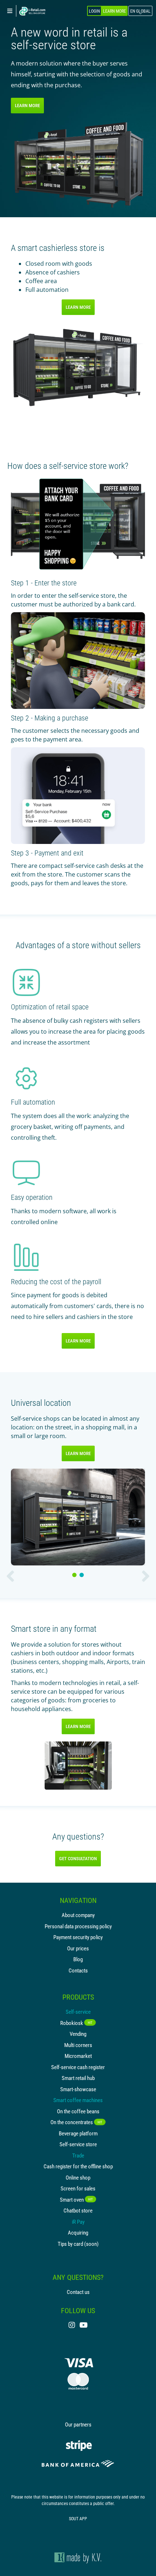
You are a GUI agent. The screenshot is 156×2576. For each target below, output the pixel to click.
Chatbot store (78, 2210)
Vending (78, 2033)
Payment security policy (78, 1937)
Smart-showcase (78, 2089)
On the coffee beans (78, 2111)
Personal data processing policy (78, 1926)
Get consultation (78, 1858)
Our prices (78, 1948)
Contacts (78, 1970)
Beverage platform (78, 2133)
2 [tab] (83, 1575)
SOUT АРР (78, 2518)
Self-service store (78, 2144)
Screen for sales (78, 2188)
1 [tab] (75, 1575)
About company (78, 1915)
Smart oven (76, 2199)
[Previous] (10, 1576)
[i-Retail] (32, 11)
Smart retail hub (78, 2077)
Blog (78, 1959)
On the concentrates (76, 2122)
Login (94, 11)
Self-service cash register (78, 2067)
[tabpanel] (78, 1517)
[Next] (145, 1576)
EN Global (140, 11)
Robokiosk (76, 2022)
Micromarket (78, 2055)
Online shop (78, 2177)
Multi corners (78, 2044)
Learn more (27, 105)
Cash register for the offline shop (78, 2166)
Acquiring (78, 2232)
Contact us (78, 2291)
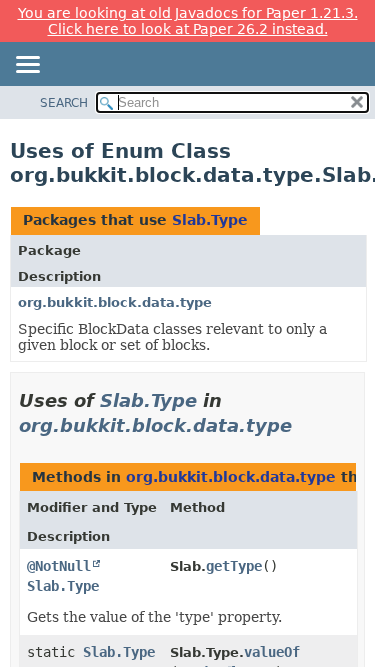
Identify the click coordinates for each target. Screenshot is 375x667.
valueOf (272, 652)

##############################

Every line of the material must be reproduced verbatim; the pictures are to be omitted.

You are a GUI agent. The screenshot is 156×2576. For each target below, output the pixel to click.
Chatbot store (78, 2210)
Vending (78, 2033)
Payment security policy (78, 1937)
Smart-showcase (78, 2089)
On the coffee beans (78, 2111)
Personal data processing policy (78, 1926)
Get consultation (78, 1858)
Our prices (78, 1948)
Contacts (78, 1970)
Beverage platform (78, 2133)
2 [tab] (83, 1575)
SOUT АРР (78, 2518)
Self-service store (78, 2144)
Screen for sales (78, 2188)
1 [tab] (75, 1575)
About company (78, 1915)
Smart oven (76, 2199)
[Previous] (10, 1576)
[i-Retail] (32, 11)
Smart retail hub (78, 2077)
Blog (78, 1959)
On the concentrates (76, 2122)
Login (94, 11)
Self-service cash register (78, 2067)
[tabpanel] (78, 1517)
[Next] (145, 1576)
EN Global (140, 11)
Robokiosk (76, 2022)
Micromarket (78, 2055)
Online shop (78, 2177)
Multi corners (78, 2044)
Learn more (27, 105)
Cash register for the offline shop (78, 2166)
Acquiring (78, 2232)
Contact us (78, 2291)
Identify the click coordinates for each target. Screenshot is 375x667.
valueOf (272, 652)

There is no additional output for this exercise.